Encoding support can be found in the strangest places....

by Michael S. Kaplan, published on 2005/02/20 20:51 -05:00, original URI: http://blogs.msdn.com/b/michkap/archive/2005/02/20/377116.aspx


Jason (an SDE/T somewhere in Windows) posed the following question yesterday afternoon:

I am writing a script to test localized Windows qfe package INFs.  These are stored as ANSI files.  I am using a Unicode XML file for storing my comparison strings.  My script must run on localized windows builds of various default codepages which affects how the string comes out when I read it from the ANSI file.  The test will run fine for all languages when run on an English box but when run on say a Chinese box the string comes out differently and my test breaks unnecessarily. 

Is there a way to always get the same string out of this file?

Obviously this is a problem. VBScript mostly assumes the default code page and the File System Object assumes that code page, UTF-8, or UTF-16 depending on how you set it. In this case, Jason is looking for code page 1252 to always be used.

Incidentally, as I hinted at in 'How does it detect invalid characters?' it will sometimes be able to fail on other code pages, as well (basically any time there are slots that do not have a mapping). But I did suggest a workaround:

Maybe there is something clever you could do with ADODB.Stream, its LoadFromFile method, its Charset property, and its ReadText method?

I did not intend to be mysterious, I just was not sure here. I vaguely remembered someone suggested using ADODB.Stream in a similar situation and did not want to over-promise a solution. But sure enough he posted back today that it worked!:

I’ve included my code below in case anyone else wants to see how it’s done.  It’s quite simple once you know which object to use.  The code below will load an ANSI file to the same character set displayed in EN notepad, allowing me to copy and paste the characters from Notepad into my Unicode test data file and always read the same thing from the INF no matter what language I am running on:

    ' load using windows-1252 character set
    dim oStr, WorkingBuffer
    set oStr = CreateObject("ADODB.Stream")
    oStr.CharSet = "windows-1252" ' code page of the inf files
    oStr.Open
    oStr.LoadFromFile FileName
    WorkingBuffer = oStr.ReadText
    set oStr = nothing

I never would have thought to use ADODB objects for this :P

After he posted that, I went to find the reference in my archives, something made surprisingly easy by the fact that I pretty much never deal with ADODB streams for any other purpose.
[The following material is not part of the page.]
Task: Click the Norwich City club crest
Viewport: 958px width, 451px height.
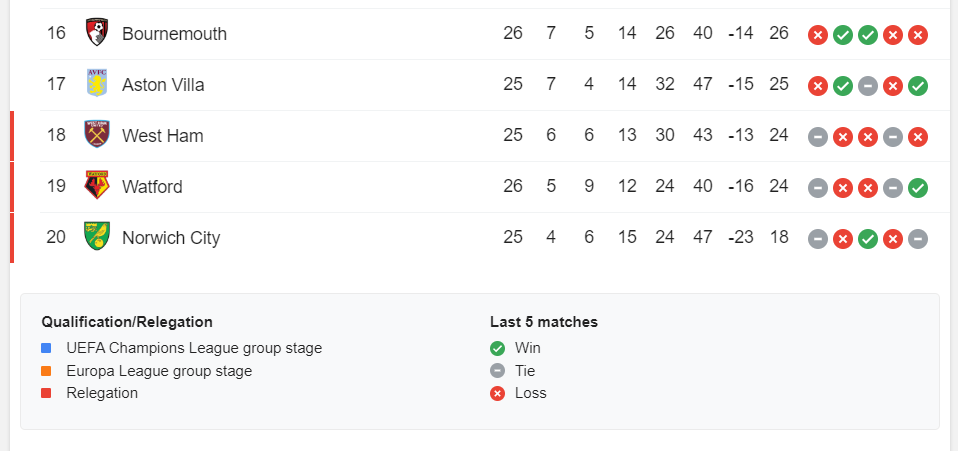Action: click(x=97, y=237)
It was David Copenhaver in the microsoft.public.vb.general.discussion newsgroup, who posted the following code:

Private sub t2UTF (Path as string)
    Dim bob As ADODB.Stream
    Set bob = New ADODB.Stream

    bob.Open
    bob.LoadFromFile Path 'Loads a File
    bob.Charset = "UTF-8" 'sets the stream encoding to UTF-8
    bob.SaveToFile Path, adSaveCreateOverWrite 'Save File
    bob.Close
    set bob = nothing
end sub

So, sorry to make you figure it out yourself, Jason (I should have looked in the archives first!).

The obvious question at this point would be to wonder why they are using a String for Charset property when what is being dealt with is code pages. I honestly have no clue, but I'll give them the benefit of the doubt and assume it is to ease the ability to use the object with HTML files and their charset property.
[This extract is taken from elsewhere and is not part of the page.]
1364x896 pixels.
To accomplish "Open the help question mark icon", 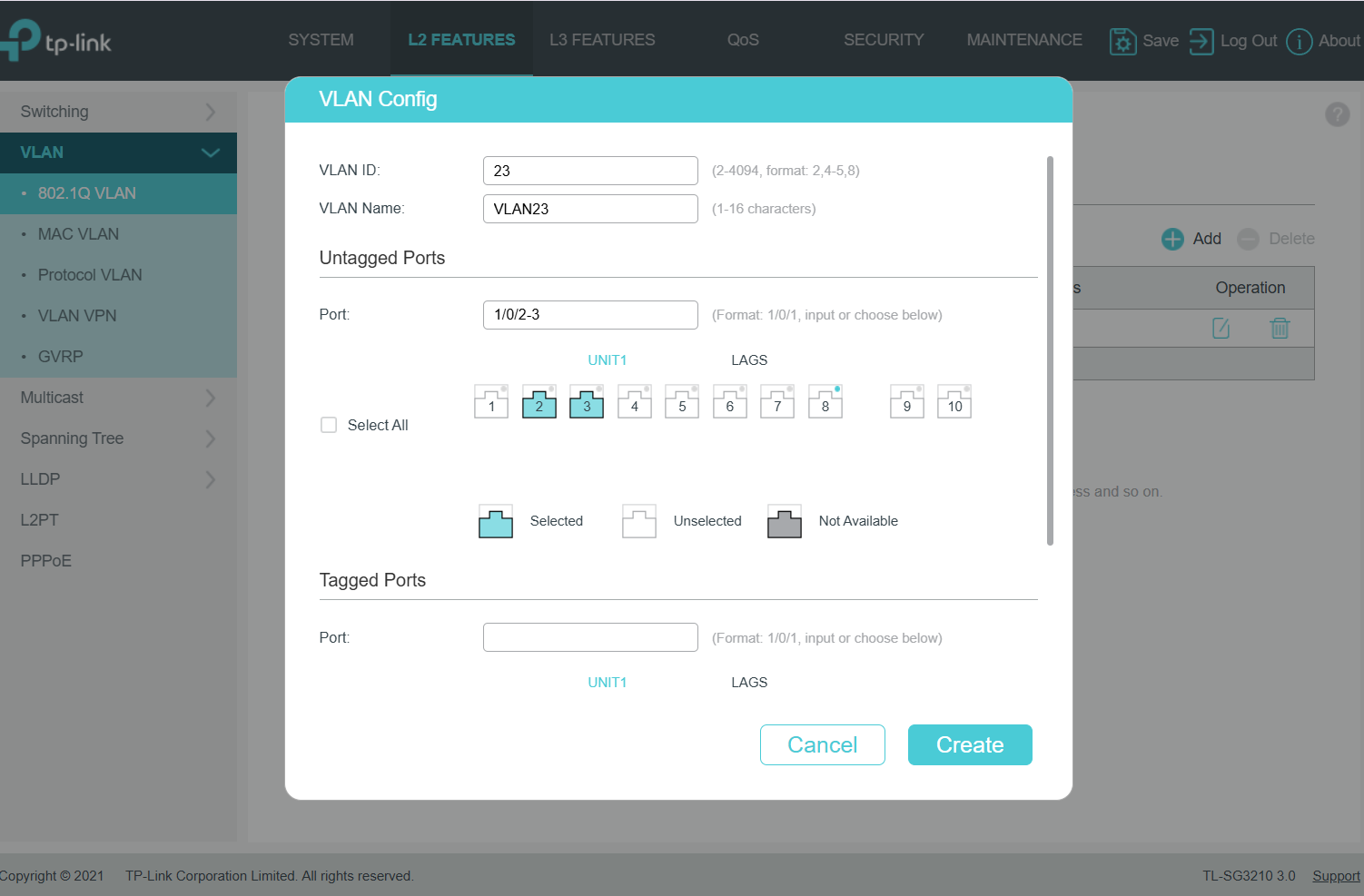I will point(1337,114).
It is amazing where you can find support for international features....

 

This post brought to you by "𐐐" (U+10410, a.k.a. DESERET CAPITAL LETTER H)
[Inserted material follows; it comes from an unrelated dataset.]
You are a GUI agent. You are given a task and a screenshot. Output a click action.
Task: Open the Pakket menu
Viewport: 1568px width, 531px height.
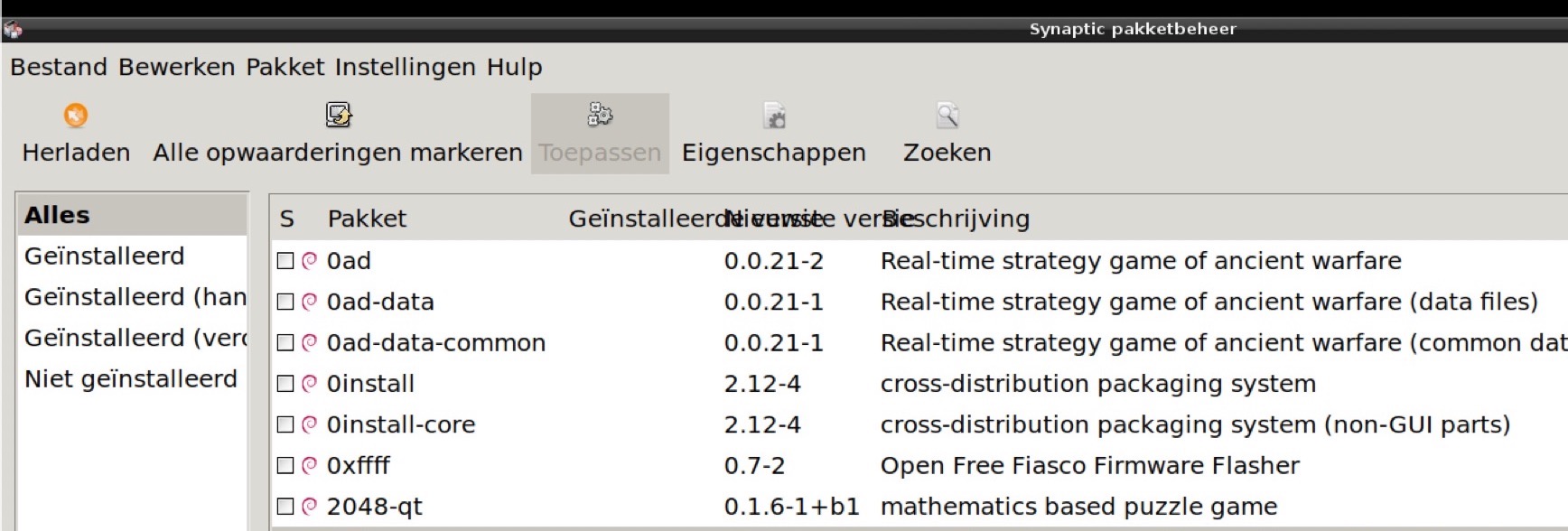tap(285, 67)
# Dean Harding on 20 Feb 2005 7:51 PM:

The ADODB objects are also used by CDO for email (somethinge I'm all too familiar with at the moment!) so having a string charset is good because you can pass the MIME strings in and it works out what you're actually talking about.

# Michael Kaplan on 20 Feb 2005 7:54 PM:

In that case, I am totally ok with this -- a software component that tries to please a specific consumer of its functionality? I am definitely a fan!